SECTION 3.5. Directors
. The directors of Merger Sub immediately prior to the Effective
Time shall be the initial directors of the Surviving Corporation,
each to hold office in accordance with the certificate of
incorporation and bylaws of the Surviving Corporation until such
director’s successor is duly elected or appointed and
qualified.
SECTION 3.6. Officers
. Subject to the terms of the Separation Agreements, the officers
of the Company immediately prior to the Effective Time shall be the
initial officers of the Surviving Corporation, each to hold office
in accordance with the certificate of incorporation and bylaws of
the Surviving Corporation until such officer’s successor is
duly elected or appointed and qualified.
SECTION 3.7. Subsequent
Actions . If, at any time after the Effective Time, the
Surviving Corporation shall determine in good faith or be advised
that any deeds, bills of sale, assignments, assurances or any other
actions or things are necessary or desirable to vest, perfect or
confirm of record or otherwise in the Surviving Corporation its
right, title or interest in, to or under any of the rights,
properties or assets of either of the Company or Merger Sub
acquired or to be acquired by the Surviving Corporation as a result
of, or in connection with the Merger or otherwise to carry out this
Agreement, the officers and directors of the Surviving Corporation
shall be authorized to execute and deliver, in the name and on
behalf of either the Company or Merger Sub, all such deeds, bills
of sale, assignments and assurances and to take and do, in the name
and on behalf of each of such corporations or otherwise, all such
other actions and things as may be necessary or desirable to vest,
perfect or confirm any and all right, title and interest in, to and
under such rights, properties or assets in the Surviving
Corporation or otherwise to carry out this Agreement.

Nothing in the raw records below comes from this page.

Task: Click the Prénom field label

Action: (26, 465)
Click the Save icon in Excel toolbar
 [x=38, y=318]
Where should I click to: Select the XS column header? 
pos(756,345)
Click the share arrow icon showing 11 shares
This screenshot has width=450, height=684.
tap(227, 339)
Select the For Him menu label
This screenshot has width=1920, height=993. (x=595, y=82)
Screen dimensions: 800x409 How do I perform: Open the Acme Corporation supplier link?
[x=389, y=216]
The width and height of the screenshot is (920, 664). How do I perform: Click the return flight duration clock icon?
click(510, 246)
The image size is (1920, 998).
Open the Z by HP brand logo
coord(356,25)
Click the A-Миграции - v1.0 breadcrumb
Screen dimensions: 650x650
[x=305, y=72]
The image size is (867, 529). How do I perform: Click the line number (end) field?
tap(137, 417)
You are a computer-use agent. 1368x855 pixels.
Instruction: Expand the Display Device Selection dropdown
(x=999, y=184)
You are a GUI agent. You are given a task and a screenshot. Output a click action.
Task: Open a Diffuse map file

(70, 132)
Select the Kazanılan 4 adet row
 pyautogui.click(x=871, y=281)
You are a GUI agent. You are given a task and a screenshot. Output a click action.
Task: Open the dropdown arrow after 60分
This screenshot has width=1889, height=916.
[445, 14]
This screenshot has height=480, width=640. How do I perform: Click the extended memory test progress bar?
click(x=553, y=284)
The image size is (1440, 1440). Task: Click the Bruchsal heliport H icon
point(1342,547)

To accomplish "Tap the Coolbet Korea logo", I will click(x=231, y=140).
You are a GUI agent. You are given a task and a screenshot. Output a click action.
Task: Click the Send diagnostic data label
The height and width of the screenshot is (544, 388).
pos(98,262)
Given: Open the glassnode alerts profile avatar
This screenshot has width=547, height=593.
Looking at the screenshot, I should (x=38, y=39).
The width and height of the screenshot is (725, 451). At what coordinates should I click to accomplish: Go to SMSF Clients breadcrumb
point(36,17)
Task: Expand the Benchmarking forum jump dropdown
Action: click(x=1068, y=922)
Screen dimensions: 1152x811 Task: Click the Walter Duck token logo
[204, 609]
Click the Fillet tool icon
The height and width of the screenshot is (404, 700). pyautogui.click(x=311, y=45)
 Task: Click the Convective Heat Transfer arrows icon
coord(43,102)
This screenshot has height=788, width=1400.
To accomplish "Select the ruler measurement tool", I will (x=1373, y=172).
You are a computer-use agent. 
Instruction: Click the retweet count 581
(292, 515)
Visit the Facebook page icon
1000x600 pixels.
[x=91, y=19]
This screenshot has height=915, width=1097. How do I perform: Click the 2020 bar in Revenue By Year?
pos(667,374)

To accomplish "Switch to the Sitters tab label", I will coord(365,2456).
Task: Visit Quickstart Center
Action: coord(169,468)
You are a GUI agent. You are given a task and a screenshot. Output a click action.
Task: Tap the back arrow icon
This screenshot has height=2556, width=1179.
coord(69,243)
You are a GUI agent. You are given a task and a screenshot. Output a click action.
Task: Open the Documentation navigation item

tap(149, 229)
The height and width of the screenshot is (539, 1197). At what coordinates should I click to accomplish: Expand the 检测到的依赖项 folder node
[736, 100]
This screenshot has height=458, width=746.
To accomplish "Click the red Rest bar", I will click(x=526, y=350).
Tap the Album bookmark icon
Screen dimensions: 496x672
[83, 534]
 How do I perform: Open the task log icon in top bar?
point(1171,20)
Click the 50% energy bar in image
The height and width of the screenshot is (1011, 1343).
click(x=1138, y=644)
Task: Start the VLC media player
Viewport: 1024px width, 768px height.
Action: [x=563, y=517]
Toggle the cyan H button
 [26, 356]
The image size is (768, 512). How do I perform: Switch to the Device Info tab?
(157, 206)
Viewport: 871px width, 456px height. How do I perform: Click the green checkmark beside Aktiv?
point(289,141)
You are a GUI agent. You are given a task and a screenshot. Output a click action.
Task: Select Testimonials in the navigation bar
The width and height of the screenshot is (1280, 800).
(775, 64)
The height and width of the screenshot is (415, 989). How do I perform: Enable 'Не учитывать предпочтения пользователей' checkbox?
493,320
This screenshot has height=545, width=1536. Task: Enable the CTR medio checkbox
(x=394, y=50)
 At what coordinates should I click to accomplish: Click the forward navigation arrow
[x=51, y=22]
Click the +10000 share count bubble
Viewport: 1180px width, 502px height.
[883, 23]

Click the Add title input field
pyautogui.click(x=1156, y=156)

SECTION 3.8. Effect on the
Capital Stock . As of the Effective Time, by virtue of the
Merger and without any action on the part of the Company, Parent,
Merger Sub or any holder of any shares of Company Common Stock,
Company Preferred Stock or any shares of capital stock of Merger
Sub:
(a) Each share of MS Common
Stock issued and outstanding immediately prior to the Effective
Time shall be converted into one share of New Company Common Stock
following the Merger.
(b) Each share of Company
Common Stock, if any, that is owned by Parent or Merger Sub
immediately prior to the Effective Time shall automatically be
canceled and retired and shall cease to exist, and no cash, Company
Common Stock or other consideration shall be delivered or
deliverable in exchange therefor.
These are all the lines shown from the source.